**GIVEN INSTRUCTION A**. Reproduce the part of the passage on the cube's computational complexity from "Clearly this new" to "which is contained within NP.".
**GIVEN INSTRUCTION B**. According to the passage on the cube's computational complexity, how long does the algorithm take to solve the cube from any solvable configuration?
**GIVEN INSTRUCTION C**. Extend the passage on the cube's computational complexity, picking up right after its final sentence.

**TEXT SHOWN**.
It seems that the answer is no, or at least that this problem is contained within NP. The reasoning behind this is very simple. The idea is to build up from another question: "Can you get between configuration A and configuration B in S steps or less?"

Clearly this new question is in NP, because there is an $O(n^2)$ algorithm to solve the cube from any solvable configuration, and so going via the solved state it takes only $O(n^2)$ to go between any two configurations. Since there is only a polynomial number of moves, the set of moves to go between two configurations can be used as a witness for this new question.

Now, firstly, if we pick configuration B to be the solved state, we have a problem which asks whether it is possible to solve the cube in $S$ steps or less, which is contained within NP.

Now lets pick a different configuration for B, which I'll call $B_{hard}$ which takes $n_{hard} \approx n^2$ steps to solve. Now if we ask whether it is possible to get between configuration A and $B_{hard}$ in $S'$ steps or less, we again have a problem in NP with a sequence of moves as the witness. However, since we know $B_{hard}$ takes $n_{hard}$ steps to solve, we know that if it is possible to go between A and $B_{hard}$ in $S'$ steps, then it requires at least $n_{hard} - S'$ steps to solve the $n \times n \times n$ cube from configuration A.

**EXTRACTED DATA**.
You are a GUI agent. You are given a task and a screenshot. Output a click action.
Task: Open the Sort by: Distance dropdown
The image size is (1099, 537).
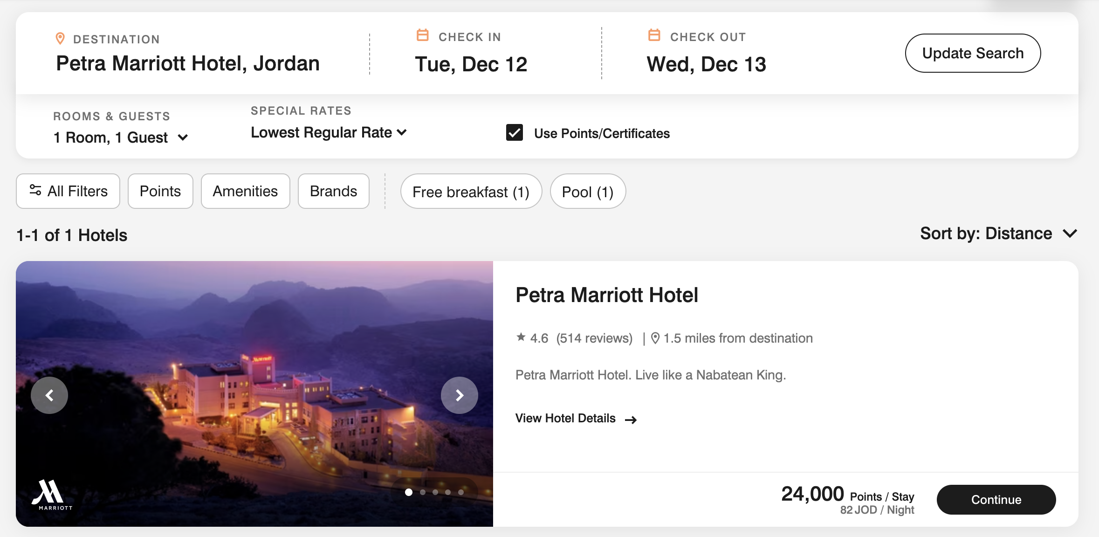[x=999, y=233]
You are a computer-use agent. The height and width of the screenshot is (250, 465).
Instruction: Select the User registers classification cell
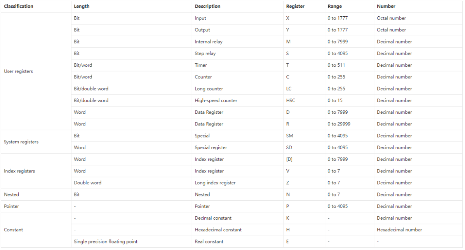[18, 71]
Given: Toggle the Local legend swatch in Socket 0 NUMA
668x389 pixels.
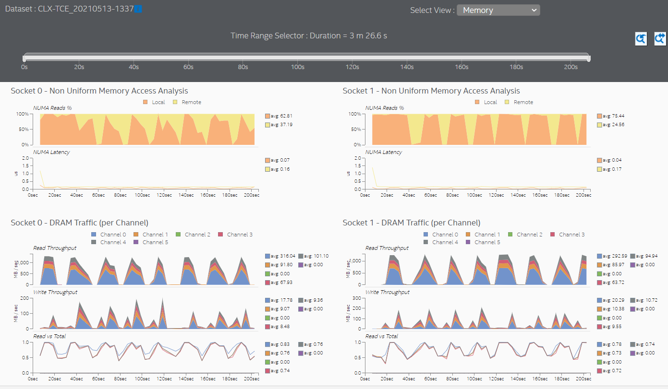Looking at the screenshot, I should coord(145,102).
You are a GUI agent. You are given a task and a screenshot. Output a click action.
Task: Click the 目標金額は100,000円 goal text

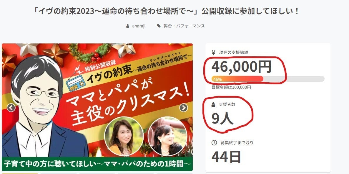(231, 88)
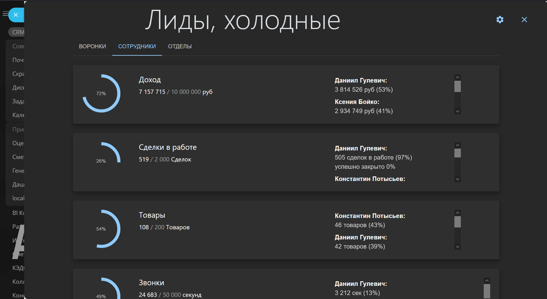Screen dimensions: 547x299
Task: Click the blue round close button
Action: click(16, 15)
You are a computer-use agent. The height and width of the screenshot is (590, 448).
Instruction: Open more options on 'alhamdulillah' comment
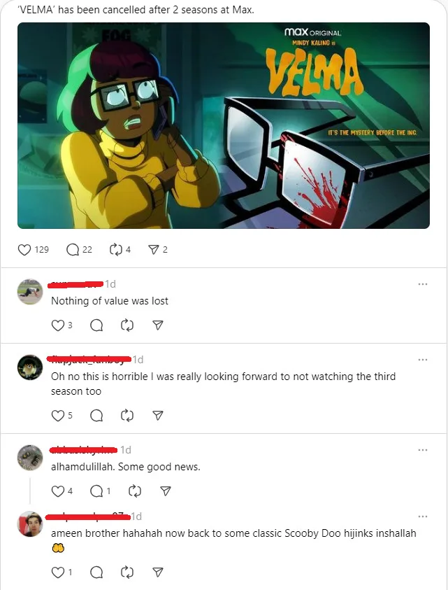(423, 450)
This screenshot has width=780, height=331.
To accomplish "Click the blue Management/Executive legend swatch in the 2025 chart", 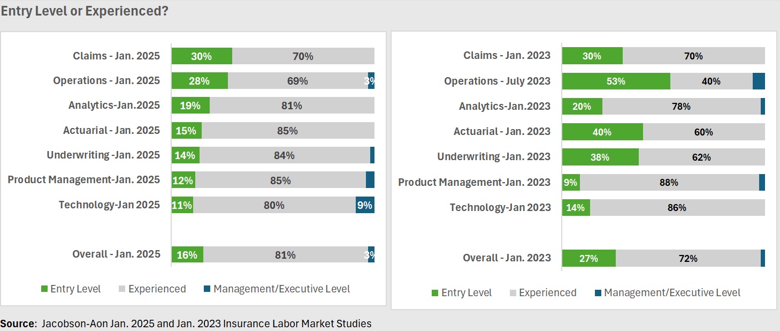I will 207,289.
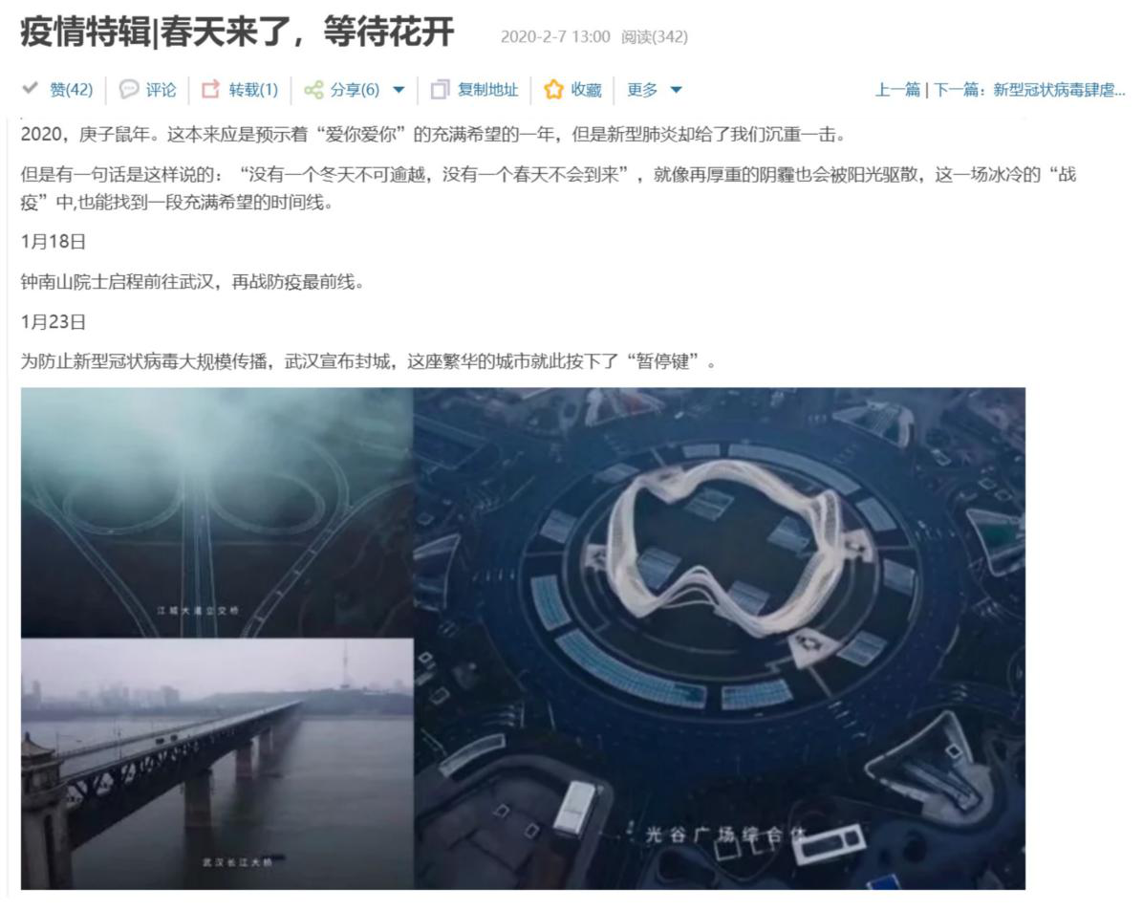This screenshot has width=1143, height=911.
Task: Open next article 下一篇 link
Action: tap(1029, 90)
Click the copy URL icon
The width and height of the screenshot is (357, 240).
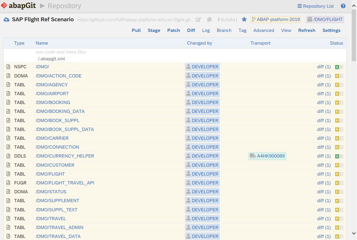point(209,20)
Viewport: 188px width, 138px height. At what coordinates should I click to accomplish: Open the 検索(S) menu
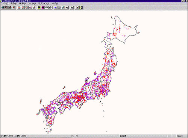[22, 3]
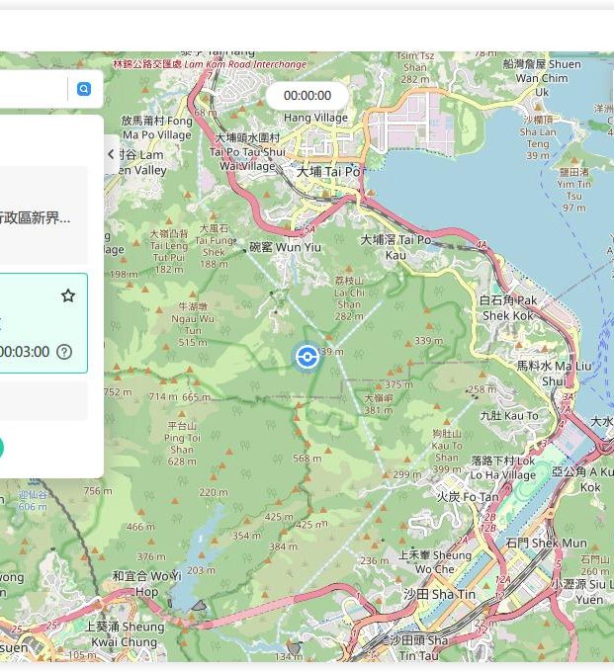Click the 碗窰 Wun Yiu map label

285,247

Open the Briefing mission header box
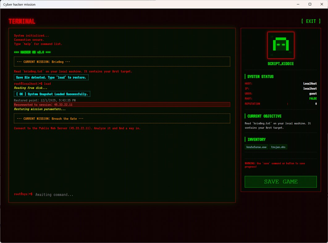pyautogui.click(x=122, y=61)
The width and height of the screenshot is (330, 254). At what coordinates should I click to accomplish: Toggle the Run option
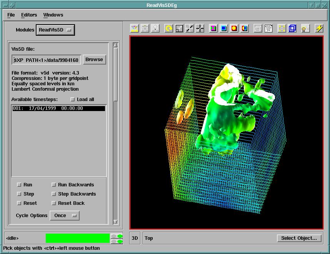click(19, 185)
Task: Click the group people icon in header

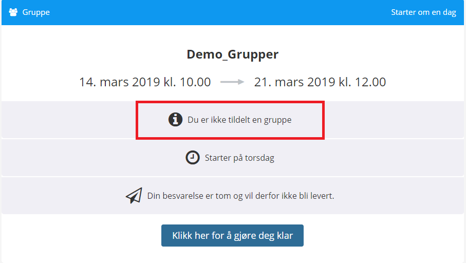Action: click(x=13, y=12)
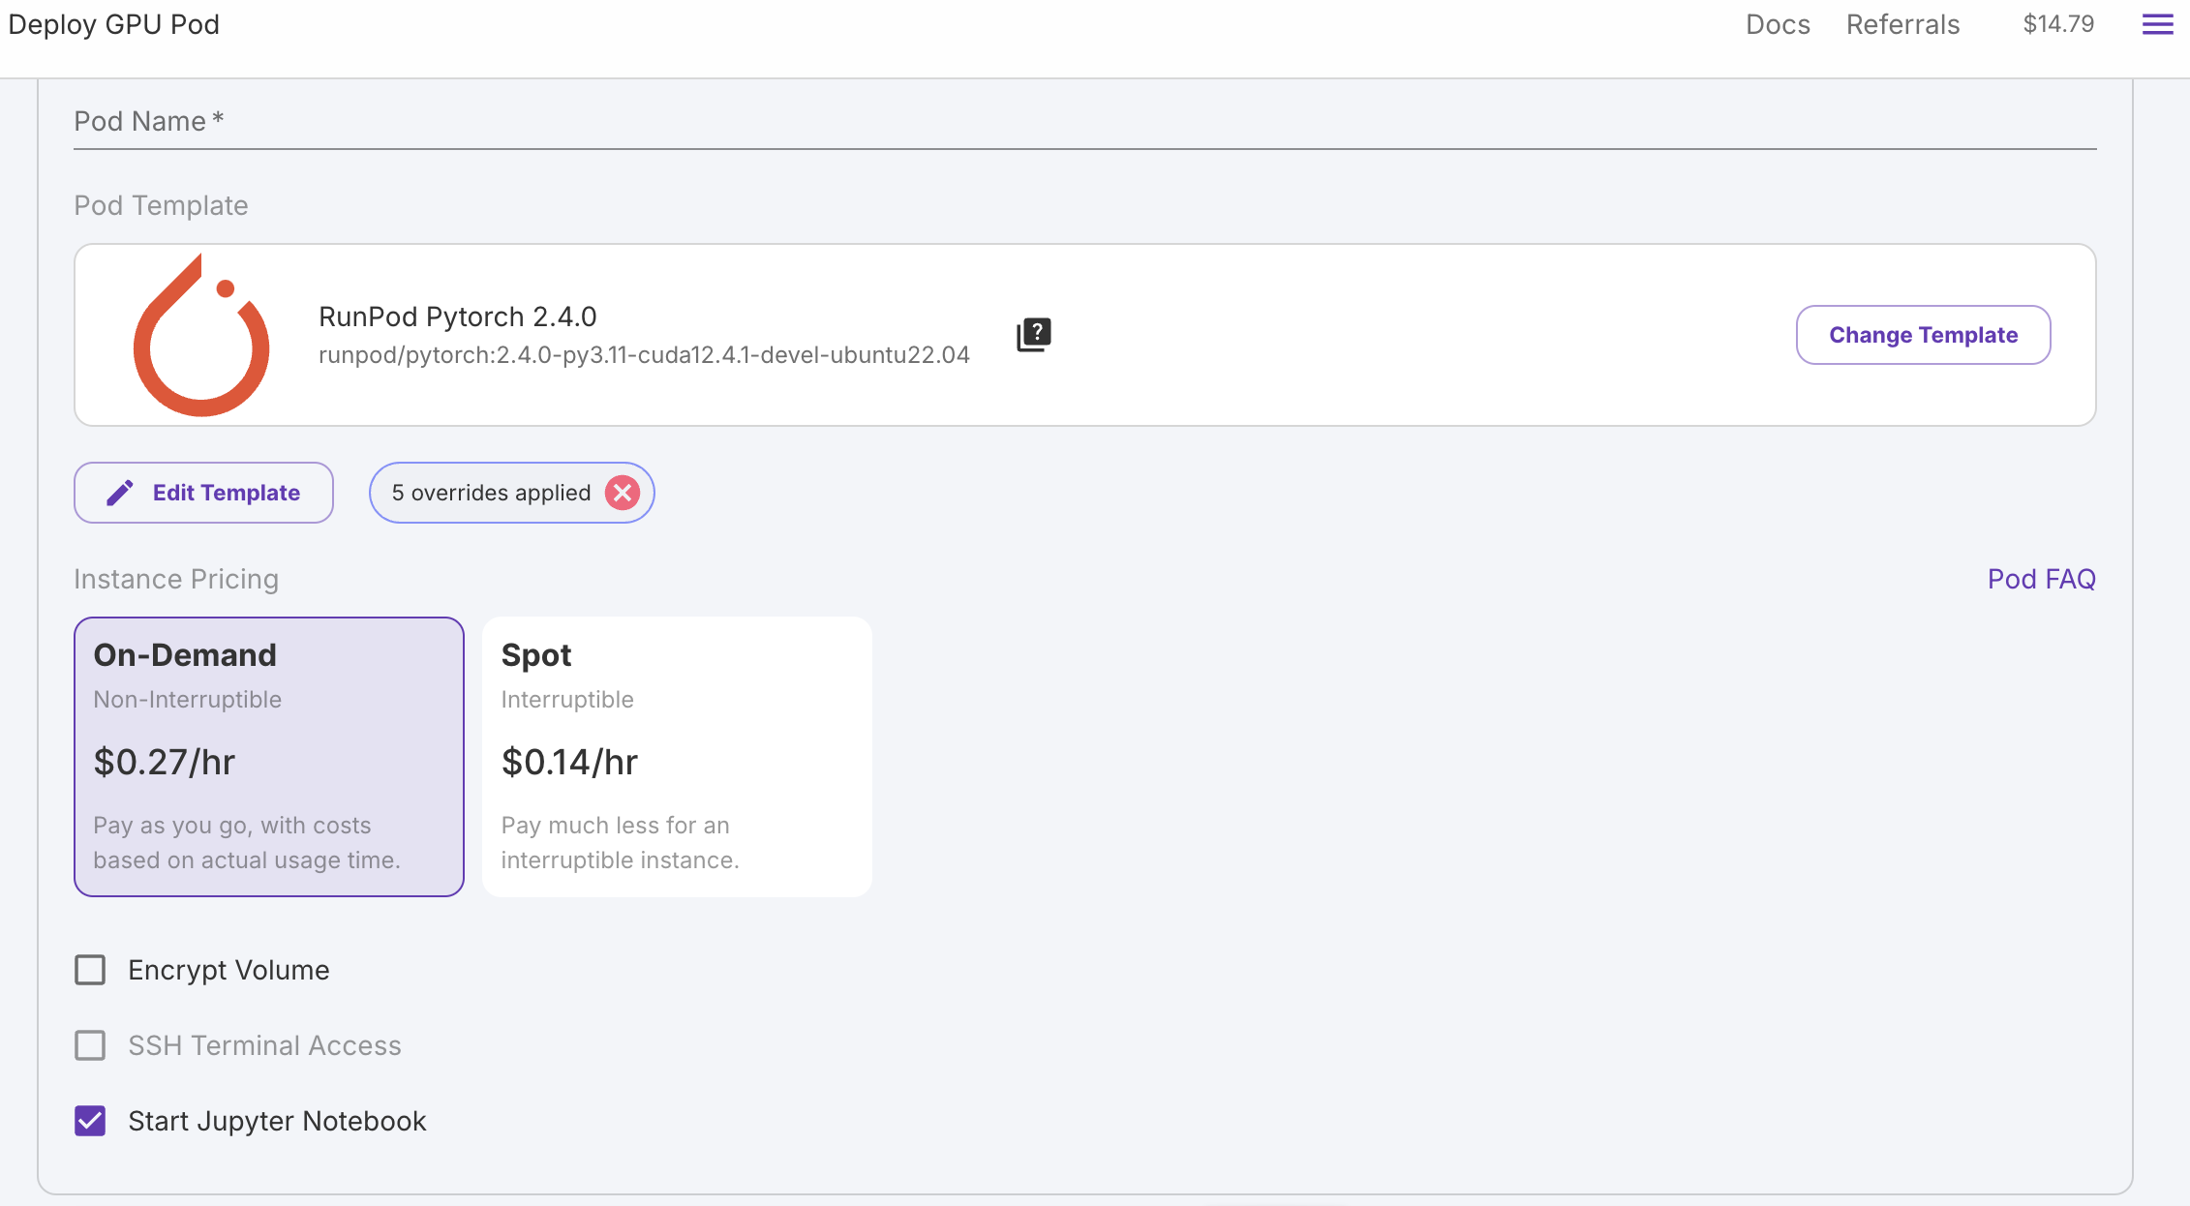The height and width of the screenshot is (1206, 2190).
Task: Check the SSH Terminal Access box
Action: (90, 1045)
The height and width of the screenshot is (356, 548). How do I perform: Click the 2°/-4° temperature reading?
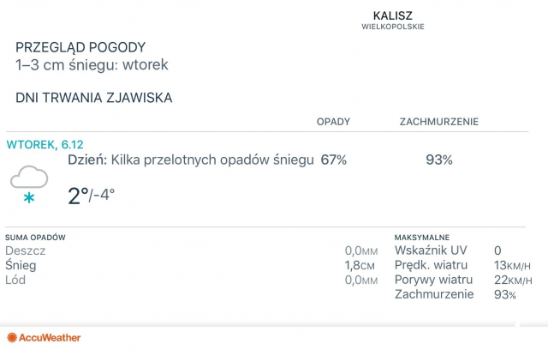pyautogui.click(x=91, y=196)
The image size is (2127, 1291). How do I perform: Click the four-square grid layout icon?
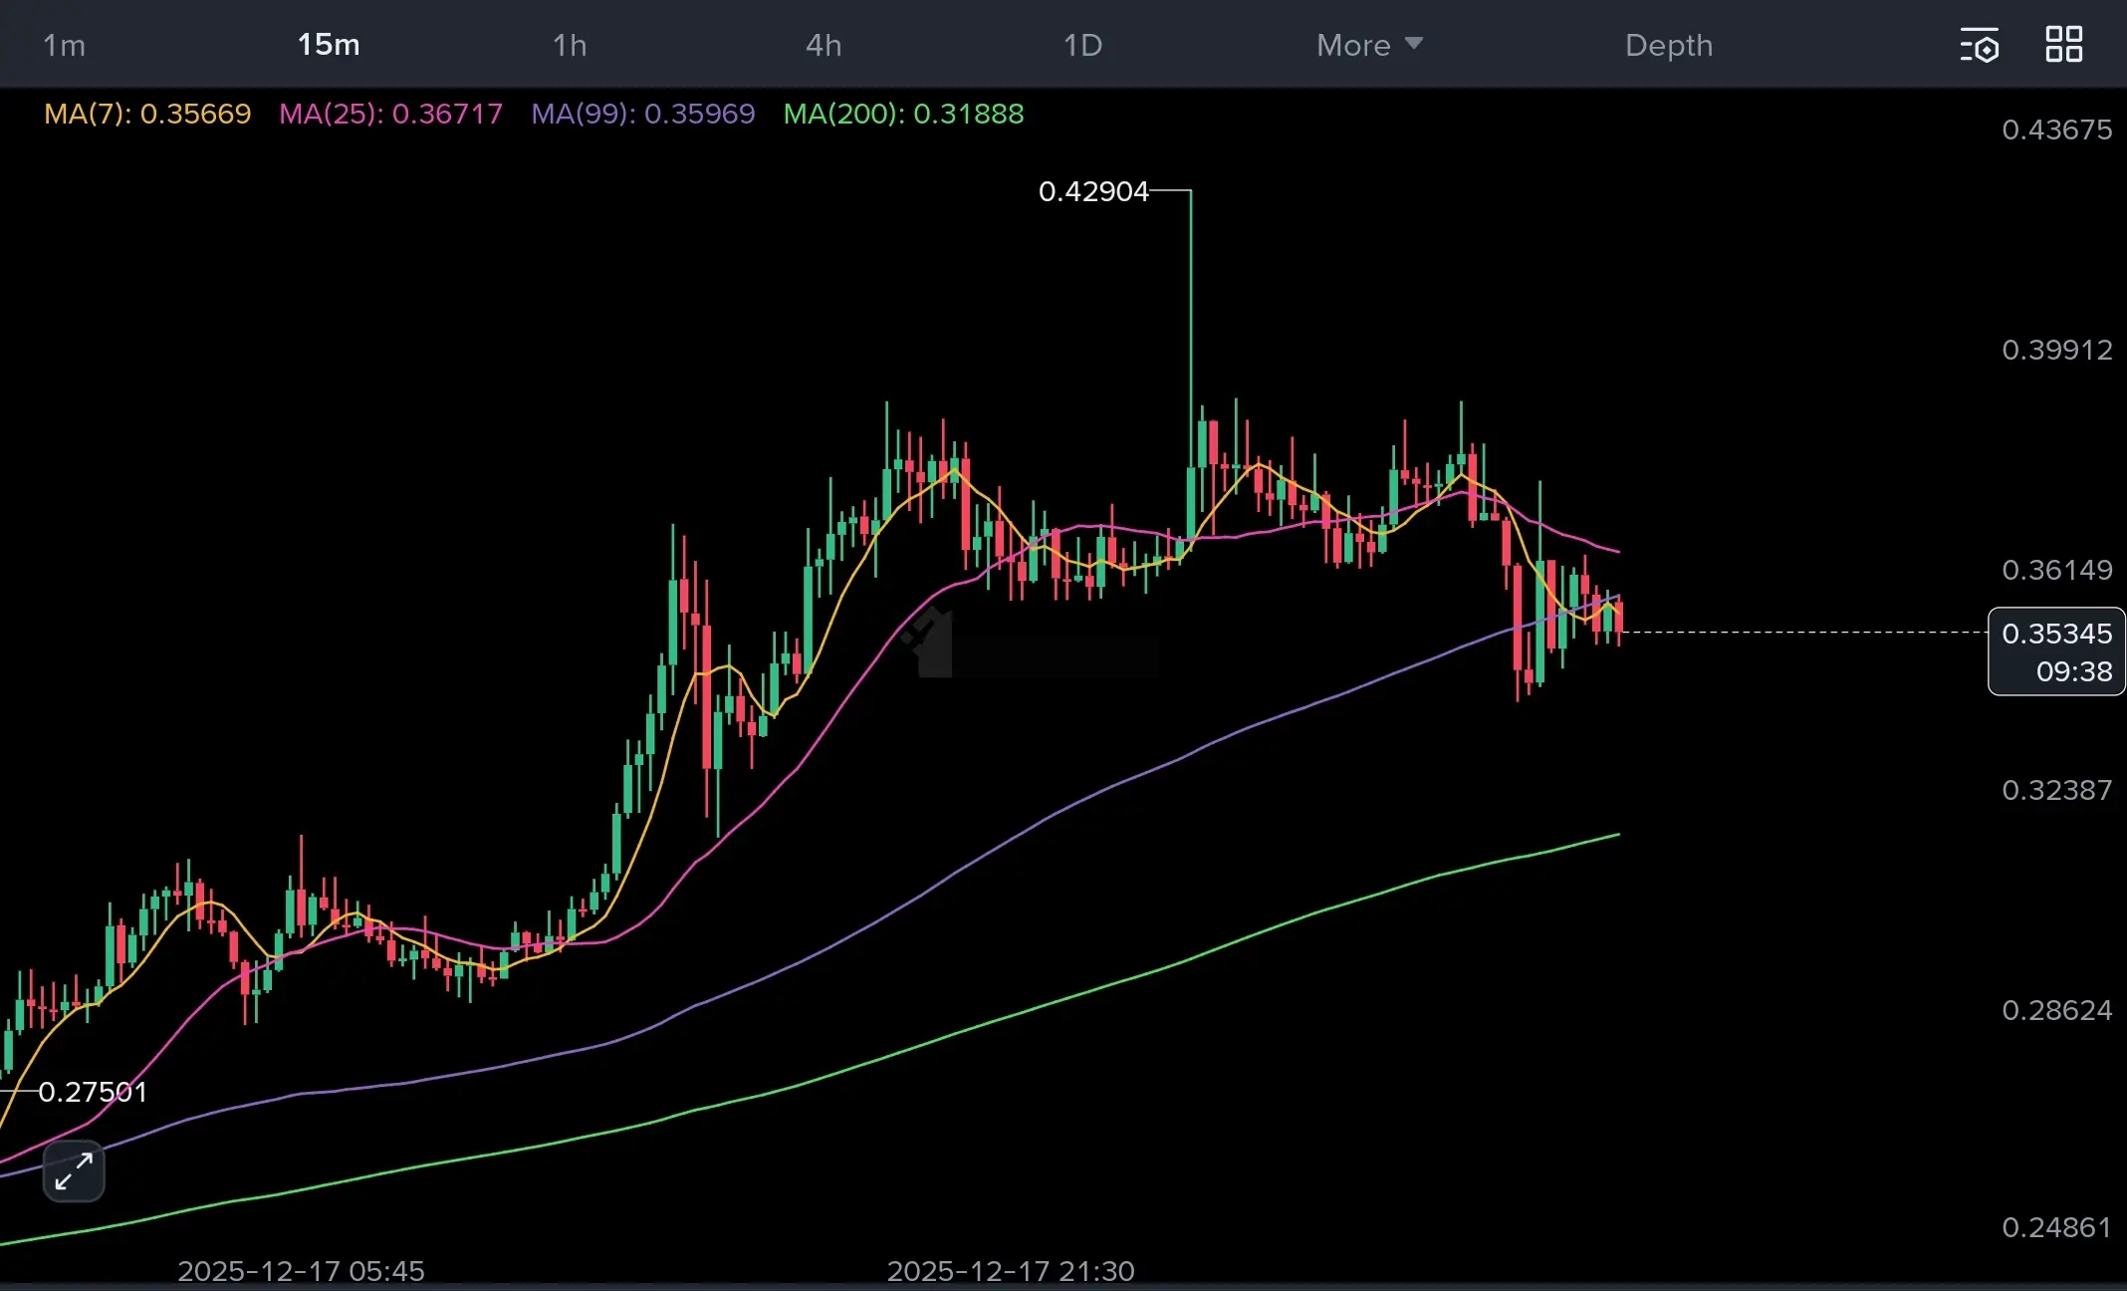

**EXPECTED ANSWER A**.
Clearly this new question is in NP, because there is an $O(n^2)$ algorithm to solve the cube from any solvable configuration, and so going via the solved state it takes only $O(n^2)$ to go between any two configurations. Since there is only a polynomial number of moves, the set of moves to go between two configurations can be used as a witness for this new question.

Now, firstly, if we pick configuration B to be the solved state, we have a problem which asks whether it is possible to solve the cube in $S$ steps or less, which is contained within NP.

**EXPECTED ANSWER B**. $O(n^2)$

**EXPECTED ANSWER C**.
Thus we have witnesses for both an lower bound of $n_{hard} - S'$ steps and a lower bound of $S$ steps to solve from configuration A. If we now pick $S_0$ as the minimum number of moves required to solve the cube starting with configuration A, then if we pick the lower and upper bounds to be equal (i.e. $S' = n_{hard} - S_0$ and $S = S_0$), then we have a witness that this solution is optimal (comprised of the witnesses of the two NP problems associated with the bounds).

Lastly, we need a way to generate $B_{hard}$. We probably need the hardest possible configuration, but since I don't know how to find that, I suggest simply rotating every second plane one time about the x-axis, and then every fourth plane (keeping the central plane fixed) one time about the z-axis. I believe this leads to a state which requires $O(n^2)$ steps to solve.

Thus, I don't have a full constructive proof, but any optimal solution taking less than $n_{hard}$ clearly has a witness. Unfortunately, of course, to capture all possible configurations you would need $n_{hard} = \mbox{God's number}(n)$.

EDIT: The regularity of the Superflip configuration makes it seem likely that generating $B_{hard}$ for $n_{hard} = \mbox{God's number}(n)$ might be relatively easy (i.e. in P).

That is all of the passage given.